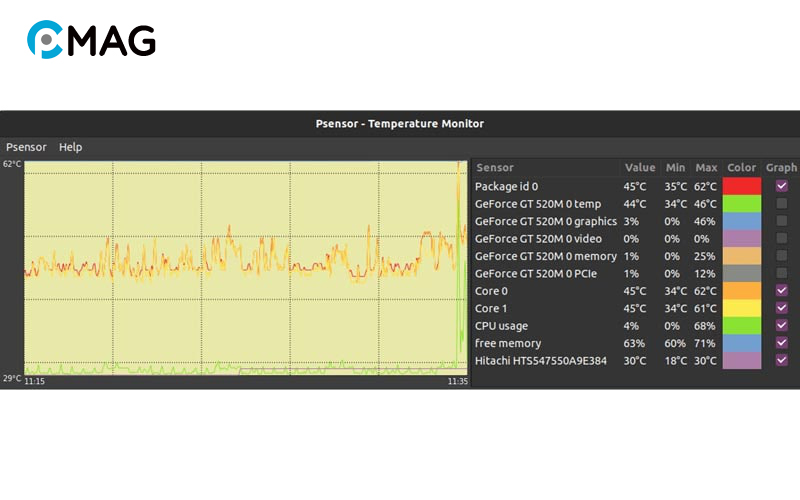Toggle graph checkbox for CPU usage
Image resolution: width=800 pixels, height=500 pixels.
pos(781,326)
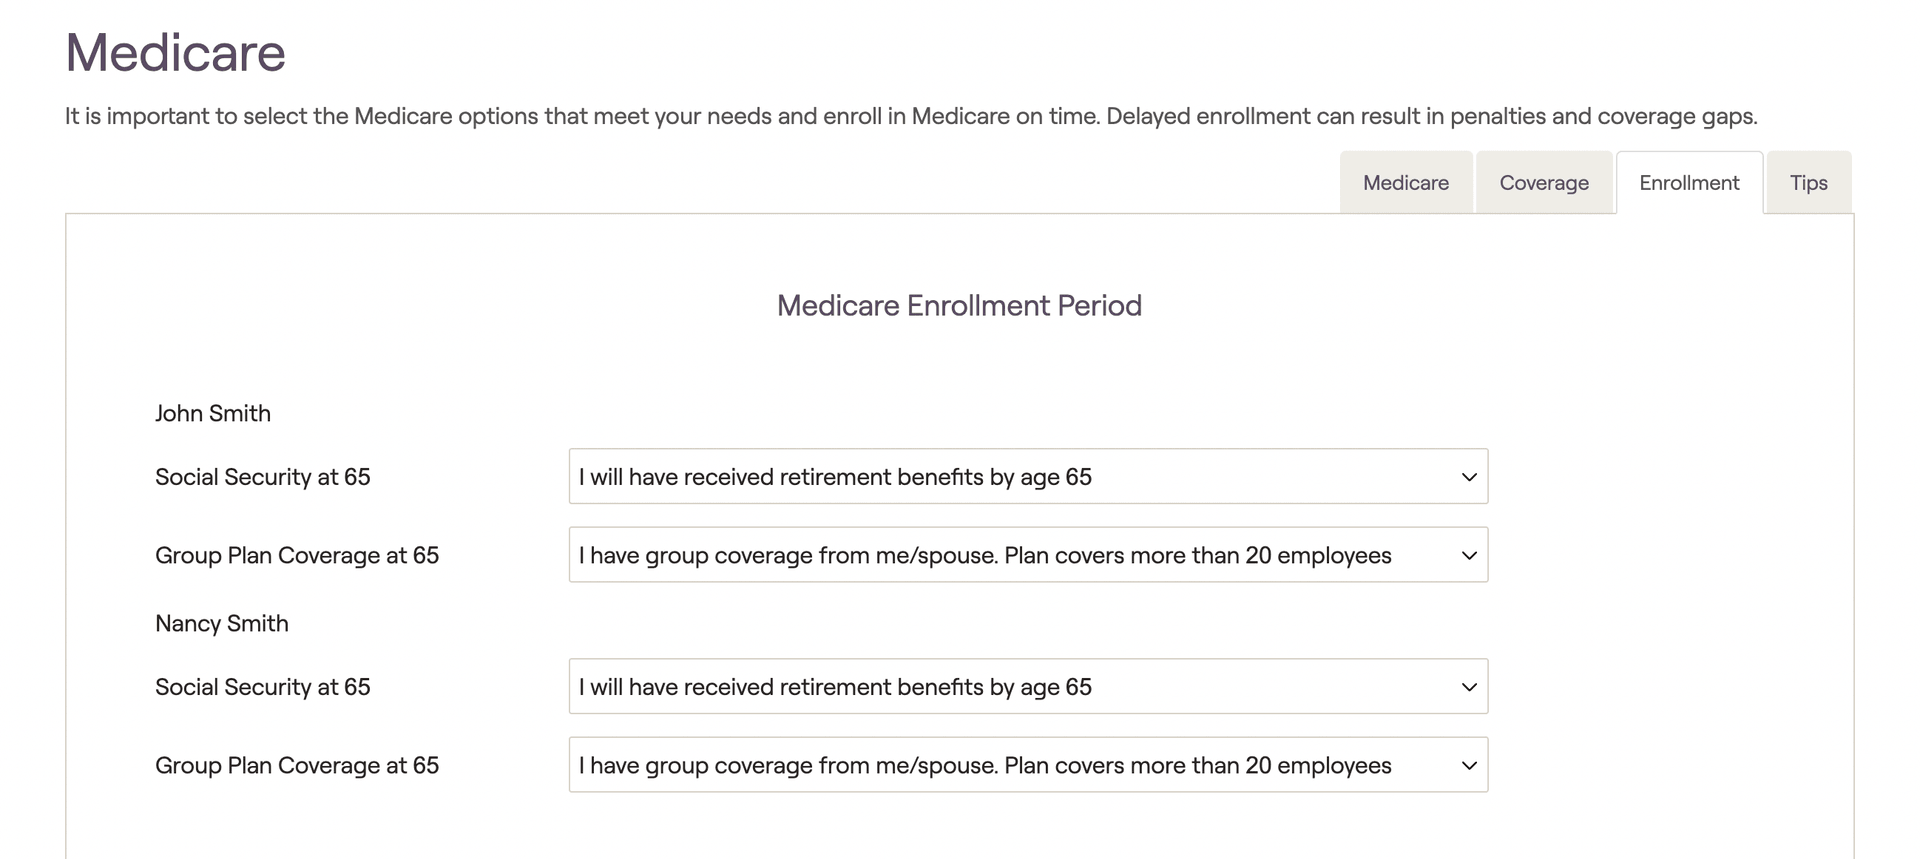
Task: Switch to the Coverage tab
Action: [1544, 183]
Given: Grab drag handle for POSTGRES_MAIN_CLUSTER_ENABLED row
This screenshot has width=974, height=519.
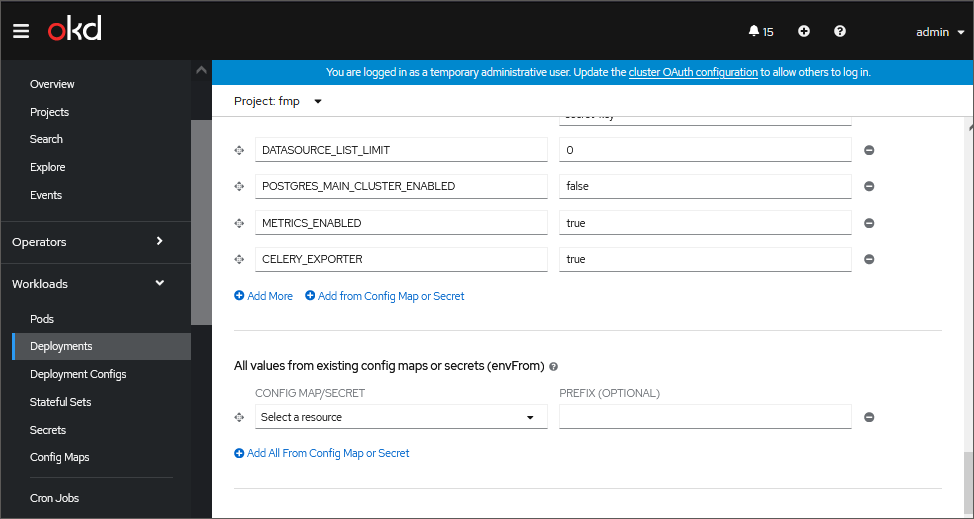Looking at the screenshot, I should 239,186.
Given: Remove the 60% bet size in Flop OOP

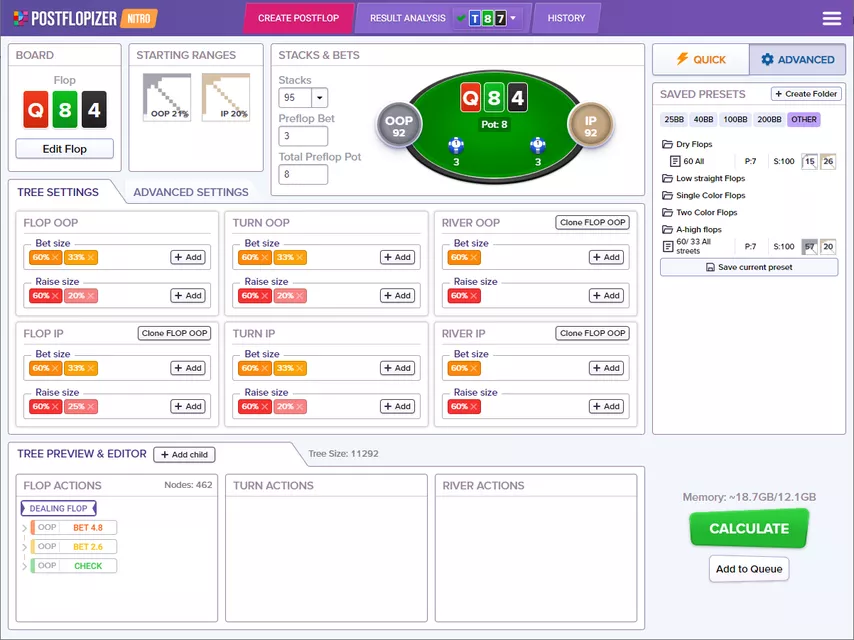Looking at the screenshot, I should coord(55,257).
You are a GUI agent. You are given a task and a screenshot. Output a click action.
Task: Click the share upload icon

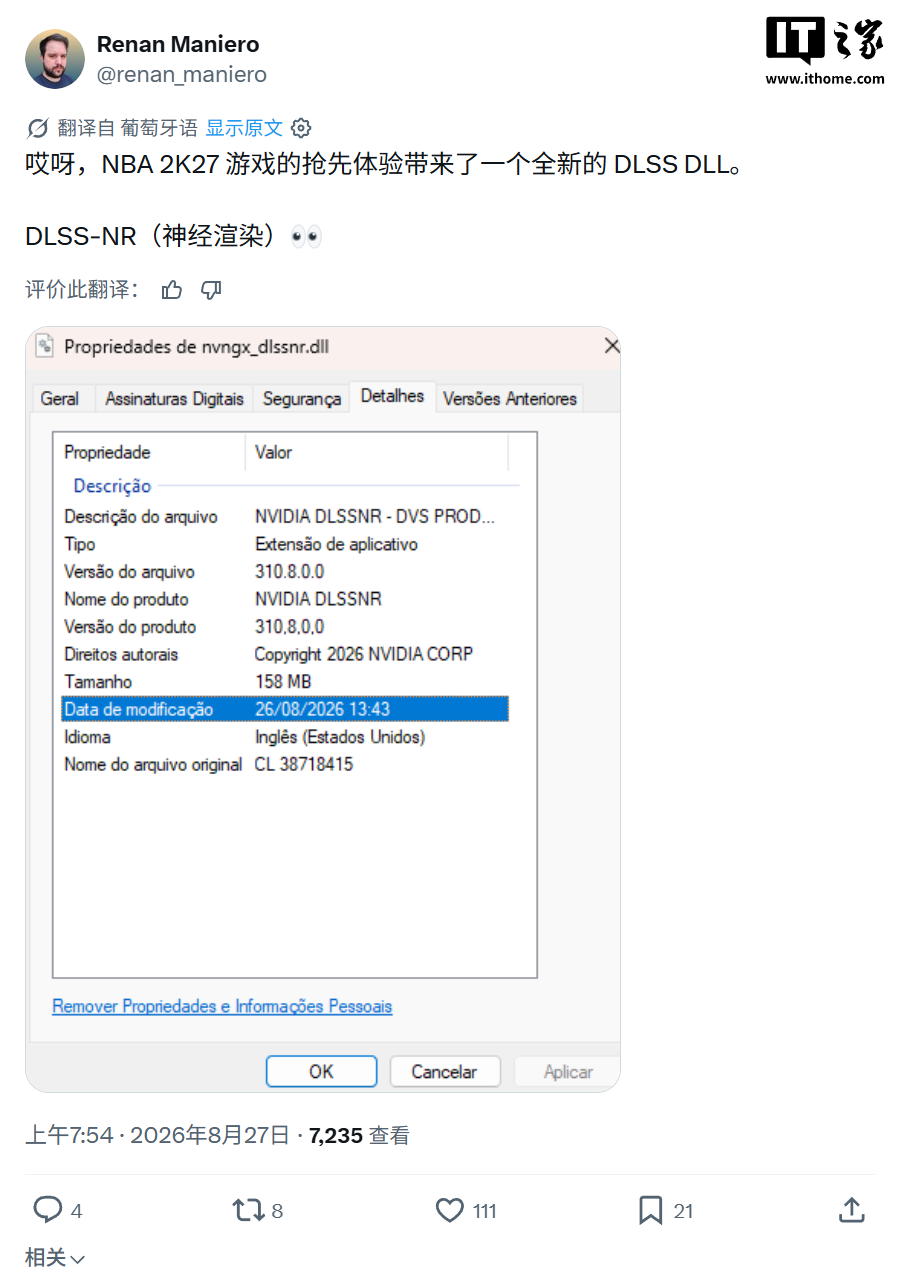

* Exercise requirements: Copy only this, please: the line with "This screenshot has width=974, height=519." and every line after it through the end of the data, with no pictures.

* Expected answer:
This screenshot has width=974, height=519.
Looking at the screenshot, I should 239,186.
Given: Remove the 60% bet size in Flop OOP

Looking at the screenshot, I should coord(55,257).
You are a GUI agent. You are given a task and a screenshot. Output a click action.
Task: Click the share upload icon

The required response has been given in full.